Google's Certificate Transparency proposal wants certificate authorities (CAs) to publicly log all of the certificates that they issue. It does not protect against NSA spying and MITM attacks. Website owners are then asked to monitor these logs to see if their clients were hacked. Everyone online is still forced to trust the bad apple (the least trustworthy CA).
- Best case scenario: mis-issuance detected after damage has been done. The CA blames hackers.
DNSSEC suggests a complicated mechanism to essentially re-create many of the same problems with X509 and CAs in DNS itself, by providing a chain of trust to untrustworthy entities. Its intended goal is to secure DNS and thereby assure clients that when they ask for apple.com, they are actually visiting apple.com. This proposal does not protect against MITM attacks. It suffers from extreme and unnecessary complexity, a systemic fault that's antithetical to secure systems.
In their words, Convergence:
...is a secure replacement for the Certificate Authority System. Rather than employing a traditionally hard-coded list of immutable CAs, Convergence allows you to configure a dynamic set of Notaries which use network perspective to validate your communication.
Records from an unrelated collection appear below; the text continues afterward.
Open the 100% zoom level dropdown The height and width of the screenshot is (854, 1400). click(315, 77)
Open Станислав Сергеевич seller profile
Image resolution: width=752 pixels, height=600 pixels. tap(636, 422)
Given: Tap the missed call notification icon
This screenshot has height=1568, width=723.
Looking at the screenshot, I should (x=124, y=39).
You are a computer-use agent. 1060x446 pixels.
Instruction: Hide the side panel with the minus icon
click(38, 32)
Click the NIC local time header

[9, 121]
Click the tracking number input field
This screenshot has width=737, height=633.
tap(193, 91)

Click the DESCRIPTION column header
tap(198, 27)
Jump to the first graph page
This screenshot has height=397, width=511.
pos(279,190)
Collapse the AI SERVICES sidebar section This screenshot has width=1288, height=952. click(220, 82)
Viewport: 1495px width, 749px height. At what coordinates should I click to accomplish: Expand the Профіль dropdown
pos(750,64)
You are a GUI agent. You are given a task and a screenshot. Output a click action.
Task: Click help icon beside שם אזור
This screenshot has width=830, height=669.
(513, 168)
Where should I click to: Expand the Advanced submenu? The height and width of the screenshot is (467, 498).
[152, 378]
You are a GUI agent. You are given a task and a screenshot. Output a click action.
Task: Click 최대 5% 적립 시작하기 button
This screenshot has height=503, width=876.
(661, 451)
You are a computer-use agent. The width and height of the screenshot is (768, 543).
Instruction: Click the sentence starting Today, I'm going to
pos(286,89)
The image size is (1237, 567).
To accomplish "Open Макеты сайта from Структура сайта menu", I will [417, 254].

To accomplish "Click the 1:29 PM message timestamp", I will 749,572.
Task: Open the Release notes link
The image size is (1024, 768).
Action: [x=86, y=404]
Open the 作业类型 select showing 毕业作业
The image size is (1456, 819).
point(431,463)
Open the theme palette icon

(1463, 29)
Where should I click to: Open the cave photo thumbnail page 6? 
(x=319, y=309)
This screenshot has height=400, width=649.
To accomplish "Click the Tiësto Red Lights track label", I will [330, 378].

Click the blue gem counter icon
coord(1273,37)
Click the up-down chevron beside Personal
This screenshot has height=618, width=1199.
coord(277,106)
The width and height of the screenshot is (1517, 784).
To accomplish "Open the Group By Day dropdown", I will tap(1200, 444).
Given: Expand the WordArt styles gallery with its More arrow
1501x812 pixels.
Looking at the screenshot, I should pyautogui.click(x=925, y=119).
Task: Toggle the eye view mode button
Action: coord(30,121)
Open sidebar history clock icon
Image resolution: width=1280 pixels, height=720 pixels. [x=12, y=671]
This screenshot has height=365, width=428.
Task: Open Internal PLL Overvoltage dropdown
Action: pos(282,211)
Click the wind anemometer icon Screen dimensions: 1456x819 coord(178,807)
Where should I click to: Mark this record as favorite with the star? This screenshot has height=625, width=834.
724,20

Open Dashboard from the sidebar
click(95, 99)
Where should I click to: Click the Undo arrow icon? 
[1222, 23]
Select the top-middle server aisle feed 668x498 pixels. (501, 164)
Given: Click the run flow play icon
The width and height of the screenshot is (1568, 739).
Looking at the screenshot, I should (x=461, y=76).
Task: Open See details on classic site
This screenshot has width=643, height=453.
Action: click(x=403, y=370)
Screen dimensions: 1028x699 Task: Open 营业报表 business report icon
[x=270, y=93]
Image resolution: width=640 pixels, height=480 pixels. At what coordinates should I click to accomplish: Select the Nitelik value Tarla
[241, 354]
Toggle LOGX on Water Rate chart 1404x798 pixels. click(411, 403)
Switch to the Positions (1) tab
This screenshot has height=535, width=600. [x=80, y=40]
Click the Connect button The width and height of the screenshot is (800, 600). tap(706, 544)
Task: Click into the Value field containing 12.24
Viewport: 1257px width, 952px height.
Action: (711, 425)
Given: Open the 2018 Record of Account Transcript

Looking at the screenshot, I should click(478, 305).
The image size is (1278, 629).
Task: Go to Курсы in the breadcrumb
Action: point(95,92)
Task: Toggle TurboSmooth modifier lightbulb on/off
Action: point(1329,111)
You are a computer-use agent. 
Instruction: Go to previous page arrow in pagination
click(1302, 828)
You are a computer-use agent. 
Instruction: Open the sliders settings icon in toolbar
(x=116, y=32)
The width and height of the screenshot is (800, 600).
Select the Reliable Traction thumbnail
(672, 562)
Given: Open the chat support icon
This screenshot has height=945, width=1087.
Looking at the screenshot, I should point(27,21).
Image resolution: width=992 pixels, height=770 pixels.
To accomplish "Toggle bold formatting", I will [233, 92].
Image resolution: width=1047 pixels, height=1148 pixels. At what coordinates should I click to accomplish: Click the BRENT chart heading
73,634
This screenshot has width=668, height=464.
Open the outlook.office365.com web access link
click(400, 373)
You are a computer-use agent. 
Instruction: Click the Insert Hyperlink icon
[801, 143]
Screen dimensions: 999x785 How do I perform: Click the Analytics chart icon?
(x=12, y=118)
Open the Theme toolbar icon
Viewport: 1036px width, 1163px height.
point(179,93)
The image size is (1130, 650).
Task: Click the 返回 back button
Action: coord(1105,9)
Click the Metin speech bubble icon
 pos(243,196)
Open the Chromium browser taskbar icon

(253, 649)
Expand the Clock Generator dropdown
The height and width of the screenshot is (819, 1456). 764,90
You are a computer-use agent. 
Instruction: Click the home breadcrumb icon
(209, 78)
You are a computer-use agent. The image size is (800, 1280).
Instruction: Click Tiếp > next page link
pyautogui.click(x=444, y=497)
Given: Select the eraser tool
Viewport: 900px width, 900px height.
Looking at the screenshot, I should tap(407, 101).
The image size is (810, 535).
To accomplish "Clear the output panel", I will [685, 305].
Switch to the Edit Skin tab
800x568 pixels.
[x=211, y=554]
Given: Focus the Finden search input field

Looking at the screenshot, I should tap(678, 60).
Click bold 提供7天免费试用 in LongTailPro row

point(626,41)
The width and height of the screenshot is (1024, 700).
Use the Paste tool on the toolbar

In our words: Convergence is similar to having a
known_hosts ssh key file for your browser, and comparing it against your friend’s file. It's not a terrible idea, however:
- It does not protect you if the MITM is sitting in front of the server you are visiting. Notaries would see exactly the same key that you see (the one that belongs to the MITM).
- It introduces high latency on first visit in order for group consensus to form.
Perspectives is very similar to Convergence and suffers from the same problems. It allows "no reply" from notaries, making it not useful in a MITM attack.
TACK / HPKP
These mechanisms are similar to how SSH uses a
known_hosts file to store the fingerprints of public keys it encounters on a "Trust-On-First-Use" ("TOFU") basis.
The problem with these mechanisms is:
- They don't protect on first visit.
- They break websites when the public key needs to legitimately change.
- In the case of TACK, the TACK public key needs to change very frequently (at least every 30 days). This defeats the purpose of pinning, as a MITM does not need to wait long before they can present a fraudulent key that the user has no way to know is legitimate.
- These mechanisms assume that client software has its current time set properly, and they break when that's not true.
While DNSChain does use public key pinning, it doesn't have these problems because there is only one pin that is ever required: the pin to DNSChain itself, which is easily verified once only at setup.
Thin Clients / Light Clients
So far most thin clients use Simplified Payment Verification (SPV) as their verification method. SPV may not work well in all situations, however:
- Apple's iOS does not allow you to download and run servers in the background that other apps can talk to. This is an issue for SPV, which needs to always remain synced with the network.
- SPV can result in a slower user experience on mobile devices. If the device has been off for a while, users would need to wait until the thin client syncs back up with the network before before accessing online resources.
Proof-of-Transition is a thin client technique that may work better on iOS.
It's important to remember that while thin clients are very important, blockchains are only as healthy as the number of full nodes there are, and full nodes can only reasonably be run on a server. DNSChain helps encourage the wider deployment of full nodes by making them accessible over a single protocol.